#### Exercise
Only the lines from the one containing "Image resolution: width=650" through the final line below belong in the output, copied exactly and without pictures.

[Data extracts Boundary: Start]

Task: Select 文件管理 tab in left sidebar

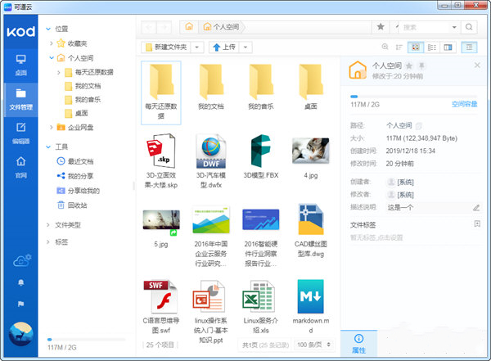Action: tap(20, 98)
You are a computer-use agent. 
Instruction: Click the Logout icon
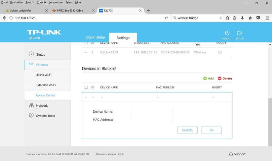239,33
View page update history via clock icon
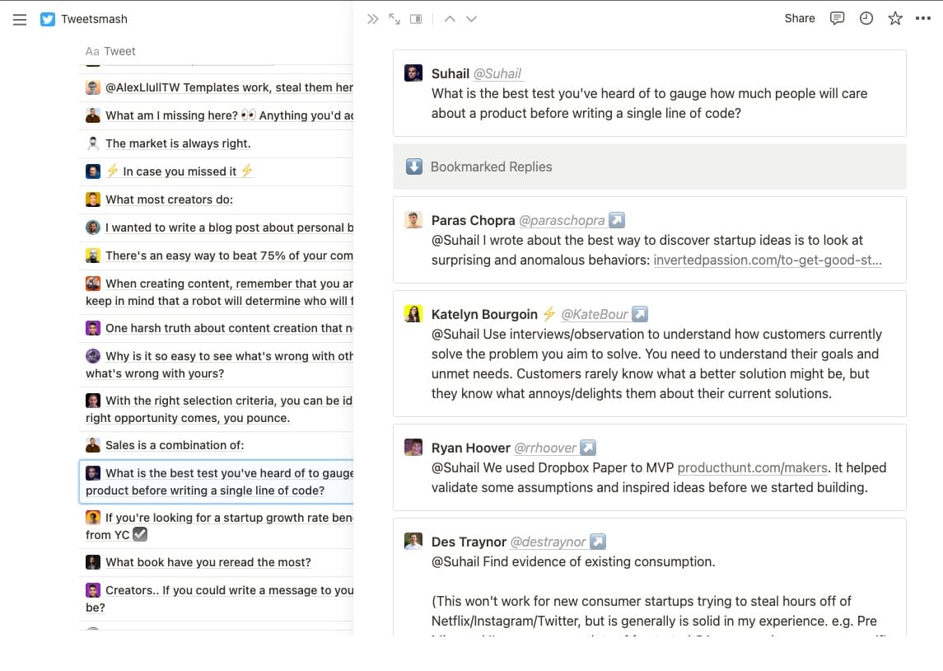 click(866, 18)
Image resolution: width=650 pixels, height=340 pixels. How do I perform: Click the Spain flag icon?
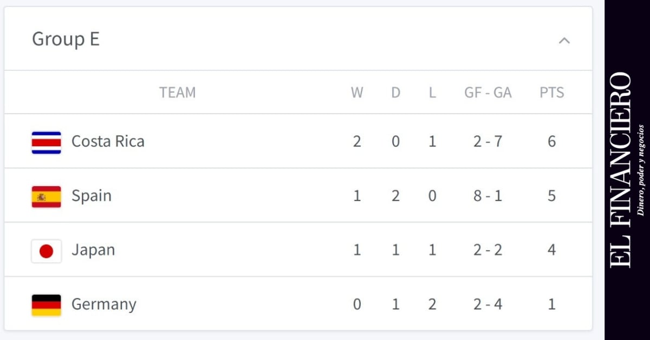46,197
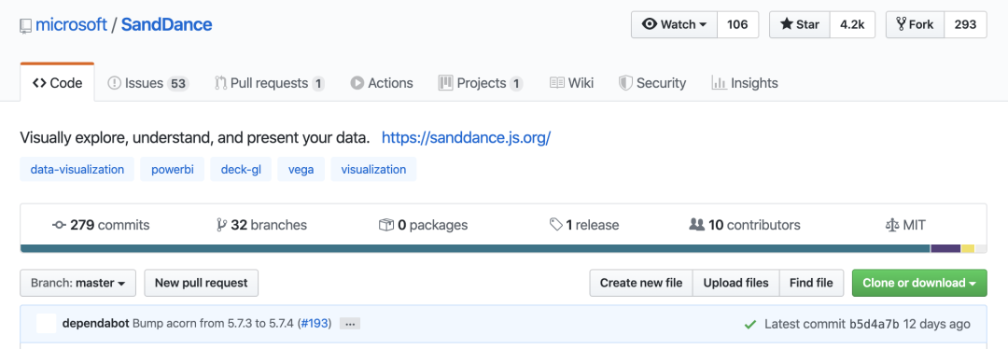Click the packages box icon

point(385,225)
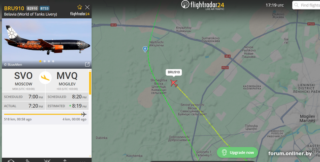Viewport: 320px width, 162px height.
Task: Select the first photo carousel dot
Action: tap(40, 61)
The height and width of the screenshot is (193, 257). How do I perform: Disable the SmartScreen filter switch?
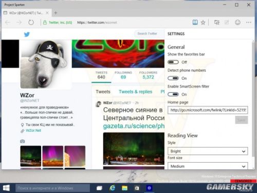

[Data extracts Boundary: End]

#### Response box
Image resolution: width=650 pixels, height=340 pixels. How do I perform: Click the Spain flag icon?
46,197
Click the packages box icon

point(385,225)
Viewport: 320px width, 162px height.
Task: Select the first photo carousel dot
Action: tap(40, 61)
The height and width of the screenshot is (193, 257). How do I perform: Disable the SmartScreen filter switch?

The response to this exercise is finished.